American DJ and record producer

Gabriel Guerra (born May 23, 1997), known professionally as DJ Scheme, is an American DJ and record producer. He first gained recognition as part of the duo Wifisfuneral and later became known for his work in the hip-hop scene, including his associations with rappers XXXTentacion, Ski Mask the Slump God, and Juice Wrld, as well as his involvement in the hip hop collective Members Only.

== Early life ==
Guerra is from Palm Beach, Florida. From a young age, he developed an interest in music and was exposed to a range of genres, including hip hop and alternative rock. He initially played instruments such as drums and trumpet before becoming interested in DJing and music production.

== Career ==
Guerra began his career as part of the musical duo Wifisfuneral, alongside Izzy Kill$. Following the group’s split, Izzy Kill$ continued to use the name Wifisfuneral as a solo artist, while Guerra pursued his career independently. In 2016, Guerra became affiliated with the hip hop collective Members Only and served as the official DJ for rapper XXXTentacion. Through these associations, he gained recognition within the SoundCloud rap scene and collaborated with artists such as Ski Mask the Slump God, for whom he served as a record producer and DJ.

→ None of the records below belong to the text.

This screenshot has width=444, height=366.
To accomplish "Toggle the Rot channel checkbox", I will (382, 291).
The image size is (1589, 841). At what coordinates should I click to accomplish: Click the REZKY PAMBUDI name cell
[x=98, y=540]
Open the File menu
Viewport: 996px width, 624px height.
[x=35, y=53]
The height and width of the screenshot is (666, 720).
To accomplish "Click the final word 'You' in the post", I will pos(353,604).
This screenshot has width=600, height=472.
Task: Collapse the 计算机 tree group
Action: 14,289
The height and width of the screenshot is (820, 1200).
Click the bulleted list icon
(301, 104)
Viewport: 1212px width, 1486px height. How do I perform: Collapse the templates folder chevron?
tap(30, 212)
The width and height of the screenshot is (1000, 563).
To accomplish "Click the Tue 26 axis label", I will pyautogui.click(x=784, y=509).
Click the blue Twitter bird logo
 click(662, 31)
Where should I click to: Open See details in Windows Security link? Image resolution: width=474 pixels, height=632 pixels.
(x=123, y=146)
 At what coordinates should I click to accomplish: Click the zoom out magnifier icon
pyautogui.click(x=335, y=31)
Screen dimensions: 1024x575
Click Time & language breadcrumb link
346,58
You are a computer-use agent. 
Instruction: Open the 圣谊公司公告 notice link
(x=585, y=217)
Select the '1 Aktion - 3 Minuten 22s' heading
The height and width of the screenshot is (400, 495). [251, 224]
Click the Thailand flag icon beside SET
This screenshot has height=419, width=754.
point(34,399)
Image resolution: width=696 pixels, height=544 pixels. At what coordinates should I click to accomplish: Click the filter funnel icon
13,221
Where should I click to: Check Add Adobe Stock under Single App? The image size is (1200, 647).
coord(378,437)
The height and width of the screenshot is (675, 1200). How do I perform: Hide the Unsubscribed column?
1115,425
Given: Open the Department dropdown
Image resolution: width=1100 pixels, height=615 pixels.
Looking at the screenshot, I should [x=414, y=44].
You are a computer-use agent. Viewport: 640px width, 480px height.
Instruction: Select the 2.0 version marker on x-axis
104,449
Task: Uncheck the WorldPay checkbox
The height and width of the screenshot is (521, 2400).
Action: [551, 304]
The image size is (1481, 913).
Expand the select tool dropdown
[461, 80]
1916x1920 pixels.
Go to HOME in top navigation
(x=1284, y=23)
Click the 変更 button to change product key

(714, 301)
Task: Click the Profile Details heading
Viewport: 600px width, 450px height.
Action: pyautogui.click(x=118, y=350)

Guerra later worked closely with rapper Juice Wrld, producing music for him and serving as a DJ during his tours.

He has also been a recurring DJ at the Rolling Loud festival and served as the DJ for the 2019 XXL Freshman Class cyphers.

On July 10, 2020, Legends Never Die, the third studio album by American rapper Juice Wrld was released. Guerra co-produced the track "Conversations".

On December 4 2020, DJ Scheme released his debut studio album Family, throught Empire Distribution, featuring 17 tracks and guest appearances from artists including Skrillex, Joey Badass, Ty Dolla Sign, Cordae, Snot, Lil Yachty, Lil Mosey, Lil Keed, and Ski Mask the Slump God. A deluxe version, titled Family (Deluxe), was released the following month and included the track “Buck 50”, featuring Juice Wrld. The album was ranked second on a Rolling Stone chart highlighting breakthrough artists, driven by nearly 15 million streams during the month of its release.

In 2022, Guerra co-produced the single “Surround Sound” by JID, featuring 21 Savage and Baby Tate.

Guerra co-produced IShowSpeed’s debut extended play, Trip 2 Brazil, which was released on March 24, 2024.

== Awards and nominations ==
In 2021, DJ Scheme won the award for DJ of the Year at the BET Hip Hop Awards.